God, in His omniscience knew what Adam would choose when Eve tempted him to eat, and He knew the answers to the questions of accountability and culpability He asked Adam as he and Eve hid in the bushes (Gen 3).  

When Adam ate the fruit and disobeyed God sin entered the world and Adam changed. He changed from a person who was able not to sin to a person who was not able not to sin. In other words, sinning became the normal state of being for the human race. 

Therefore, just as through one man sin entered into the world, and death through sin, and so death spread to all men, because all sinned-- Romans 5:12

When a person is regenerated (born again) they are once again able not to sin.  As Christians, we have the choice to obey or disobey.  Romans 6 tells us that we have been set free from the dominion or the power that sin formerly had over us when we were helpless (Rom. 5:6) and "free from the control of righteousness" (Rom. 6:20). We now have been set free from that control and "have become slaves to righteousness" (Rom. 6:18). 

We are warned in Scripture not to enslave ourselves to the law (see Galatians) that cannot save, or to offer our bodies or minds/hearts as instruments of unrighteousness. 

Don’t you know that when you offer yourselves to someone to obey him as slaves, you are slaves to the one whom you obey—whether you are slaves to sin, which leads to death, or to obedience, which leads to righteousness? But thanks be to God that, though you used to be slaves to sin, you wholeheartedly obeyed the form of teaching to which you were entrusted. You have been set free from sin and have become slaves to righteousness...Just as you used to offer the parts of your body in slavery to impurity and to ever-increasing wickedness, so now offer them in slavery to righteousness leading to holiness. When you were slaves to sin, you were free from the control of righteousness. What benefit did you reap at that time from the things you are now ashamed of? Those things result in death! But now that you have been set free from sin and have become slaves to God, the benefit you reap leads to holiness, and the result is eternal life. Romans 6:16-18, 19-22

Scripture makes it clear to us that as Believers we can still be enslaved to a sin, but it is by choice. I have seen Christians enslave themselves to drugs and alcohol, people pleasing, sex, pornography, spending money, gambling, and many other things. 

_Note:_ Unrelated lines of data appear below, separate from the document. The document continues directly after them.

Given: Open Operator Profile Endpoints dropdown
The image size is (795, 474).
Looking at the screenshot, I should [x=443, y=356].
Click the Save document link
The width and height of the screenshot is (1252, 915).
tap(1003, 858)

Remember that what we serve we worship. What we worship we often wrongly believe we control. What most people usually understand over time is that what they once controlled begins to control them.   They mistakenly think that they can walk away from it, but soon discover that their love or lust for it has them enslaved. 

We also sin in ways that do not necessarily enslave us. We justify things like using a coupon on the wrong product, telling a “white lie,” or “sharing” someone else’s business in the form of a prayer request.  These things don’t equate the kind of slavery in question but do remind us that we are in as much need of the cross as the worst mass-murder is.  These are the things of Romans 7, the things of daily life that I am personally frustrated by. 

Sin can have dominion or ownership of a person when the heart wrongly makes something other than God an object of worship or makes it a god who they believe will meet their perceived need.
Breaking this bond of slavery is often painful physically, emotionally, and spiritually. Physically through painful withdrawal from drugs or alcohol, food or other substance, emotionally through the ruination of relationships and the stress and strain that comes from such things, and spiritually as the person sees their sin from God's perspective and grieves their sin of idolatry. 

I urge the reader to make a careful examination of the book of Romans. No other source will explain the problems of life better than the Bible will. It is our authority and final word on the topic of sin.